BY MATTHEW HUNTER
Published September 10, 2009
Something is dying within the black community. I first noticed this after a summer trip to plantation Georgia, where many still proudly wave the Confederate flag on their cars or on flagstaffs in front of their houses. It's a place where some black farmers still look to the floor from underneath straw hats when in the presence of whites. It's a place that is still heavily segregated and where blacks keep civil rights complaints to a minimum — which is, in a way, similar to my experience of blacks in Michigan, pervasive even here on campus. But in Georgia, even in their quiescent activism, blacks feel and acknowledge their common hardship. It may be in passing, but if you are black, you are part of an extended family. But here, unlike in Georgia, most blacks do not acknowledge each other despite the fact that we, as African Americans, share a common struggle.
The images of blacks in the 1960s include Martin Luther King, the Million Man March, Rosa Parks, boycotts, Malcolm X and the Black Panthers. We can remember and identify blacks in the civil rights era who struggled together against oppression. In the 1970s and '80s — and here at the University — images include Jesse Jackson leading the Black Action Movement in a successful strike for civil rights demands, which included 10 percent African-American enrollment. But even though the University approved BAM's requests and awareness increased, the University's African-American student population, almost forty years later, hovers near six percent. Even after the statewide abolition of affirmative action in 2006 and the atrocious state of minority enrollment, the University hasn't seen rebellion or much active dissent for civil rights justice since. The progressive, protesting black campus movements of the past are now nothing but periodically active student groups available for the six percent to join so they can find other blacks. I have yet to see recruitment efforts by any activist civil rights groups in my time at the University.

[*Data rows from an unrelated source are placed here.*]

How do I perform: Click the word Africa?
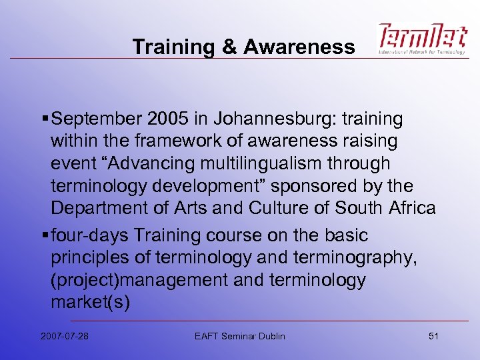click(x=409, y=208)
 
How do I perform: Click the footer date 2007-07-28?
click(x=64, y=336)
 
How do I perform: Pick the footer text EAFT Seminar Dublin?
click(x=240, y=336)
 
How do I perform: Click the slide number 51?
click(x=433, y=336)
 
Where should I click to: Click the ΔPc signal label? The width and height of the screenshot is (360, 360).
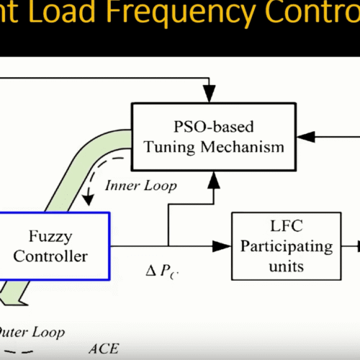(x=160, y=274)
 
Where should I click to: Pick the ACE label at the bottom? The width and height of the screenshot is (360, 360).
(x=103, y=349)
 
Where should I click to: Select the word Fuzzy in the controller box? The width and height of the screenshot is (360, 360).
(x=54, y=236)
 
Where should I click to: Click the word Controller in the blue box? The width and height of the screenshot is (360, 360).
(x=54, y=256)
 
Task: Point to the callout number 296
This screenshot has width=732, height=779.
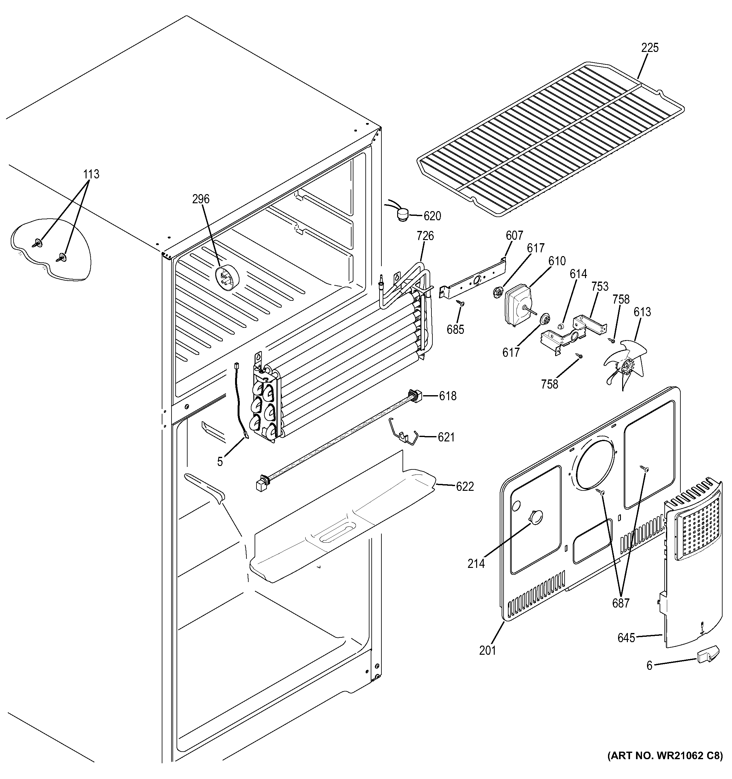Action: (x=201, y=199)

There are a number of factors silencing the movement. One prevalent explanation claims that there is less to fight for because racial inequalities in education are on a sharp decline or non-existent, especially if one considers the election of Obama, the first black U.S. president. But despite the University's stated commitment to equality and diversity, racial disparities among the top schools in the nation are vast. Jacques Steinberg, in a 2009 New York Times article, mentions the University of Michigan among schools with the highest graduation rates at 88 percent. But the University's African American graduation rates between 1995 and 2004 have been closer to Eastern Michigan University's overall average of 39 percent, among the worst in the nation. In that time, the African American graduation rates range from 36 to 52 percent, which have improved over time but still do not compare with whites.
The stagnant nature of black civil rights activism could also be a result of poor understanding of civil rights injustices. Activism of the past was a response to overt racism and bigotry. But today, racial appeals are often disguised as class appeals and racism itself is inconspicuous. In a way, it is easier to perceive and then fight against the injustice in egregious cases like racial lynchings than it is to fight for equal opportunity in education. It’s simply harder to understand that blacks are disadvantaged from birth than it is to understand that brutal violence is an injustice.
Changing racial policy requires bureaucratic negotiations, lawyers and supportive constituents. The complex nature of this process can make fighting for racial policy changes obscure and confusing. But it is possible for change to occur. When, for example, the majority of our nation supports a black president, and his racial agenda includes having a diverse administration and nominating the first Latina Supreme Court justice, some change is inevitable. But it’s important to address racial policy locally since there is a dangerous trend to equate racial change and exceptional minority success cases with racial justice. Obama's presidency will not single-handedly change social injustices like that of the educational disparities between blacks and whites.
What we need first is a greater acceptance that the civil rights era is not over. Student organizations — white and black — should publicly challenge racial injustices through protests, forums and student publications. We must begin with the truth that blacks are an oppressed group of people and must constantly consider their race and its function in society. Students should hold the University responsible to their commitment to racial justice, which should in turn encourage all students to engage in racial awareness and activism. We can then better understand and establish that sense of a common struggle and sense of brother and sisterhood that still remains between blacks in rural Georgia, where it is essential for survival.